What to produce =
Once the line containing "Image resolution: width=148" is found in the material below, it and every line after it should be transcribed exactly, with pictures left out and nothing added.

Data listing =

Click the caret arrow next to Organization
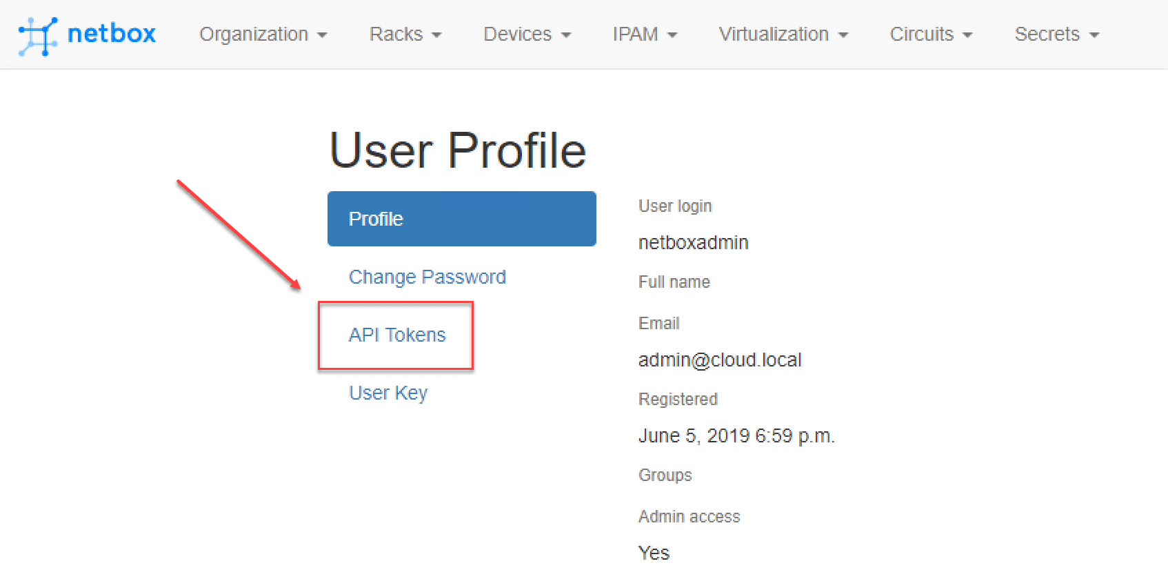coord(322,35)

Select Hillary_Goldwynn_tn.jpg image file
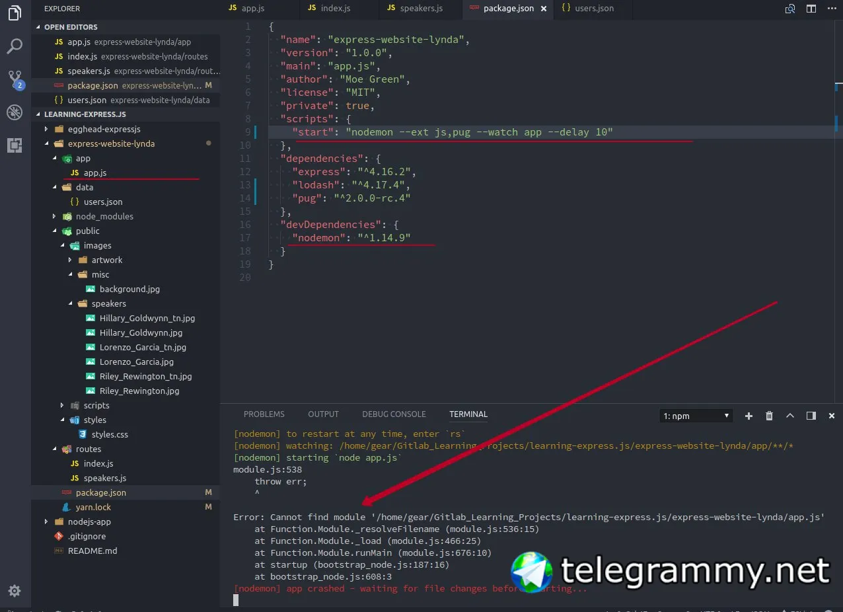pos(147,318)
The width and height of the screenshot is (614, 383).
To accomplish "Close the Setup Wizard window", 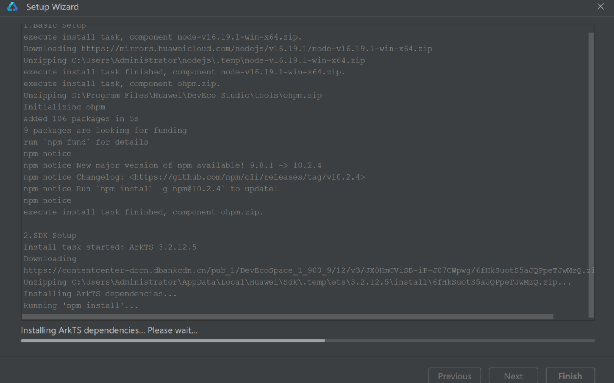I will tap(600, 7).
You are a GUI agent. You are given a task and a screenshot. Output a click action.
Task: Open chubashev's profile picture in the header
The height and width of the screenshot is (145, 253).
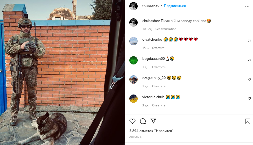coord(133,6)
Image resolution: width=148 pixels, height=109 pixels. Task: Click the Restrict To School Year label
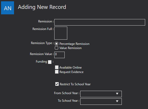(x=75, y=84)
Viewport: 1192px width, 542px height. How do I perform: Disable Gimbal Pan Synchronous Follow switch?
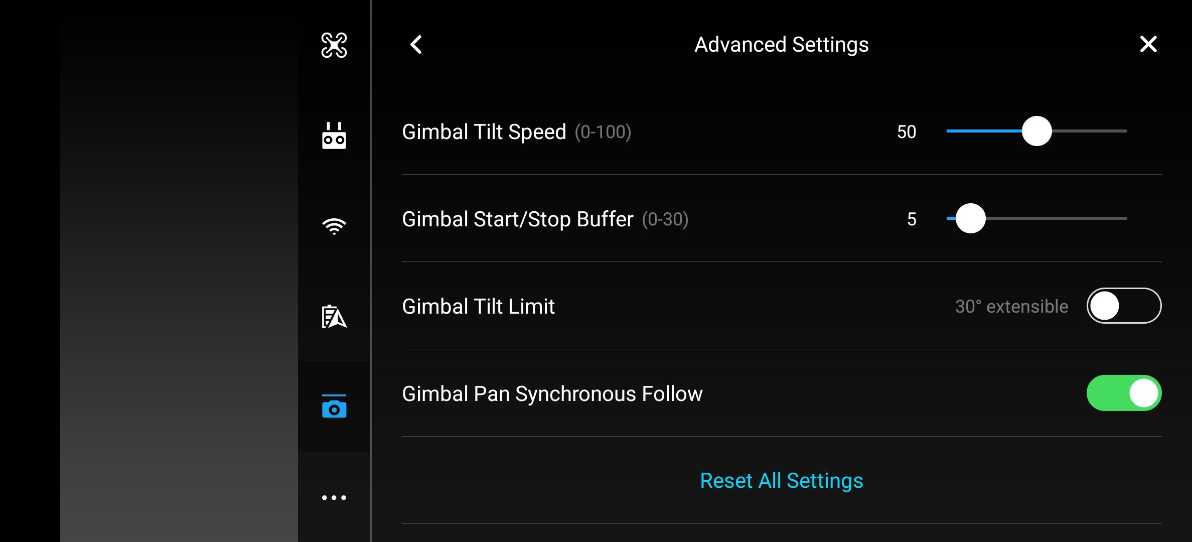click(x=1124, y=393)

Your response =
Image resolution: width=148 pixels, height=109 pixels. Task: Click the Restrict To School Year label
(x=75, y=84)
Viewport: 1192px width, 542px height. How do I perform: Disable Gimbal Pan Synchronous Follow switch?
click(x=1124, y=393)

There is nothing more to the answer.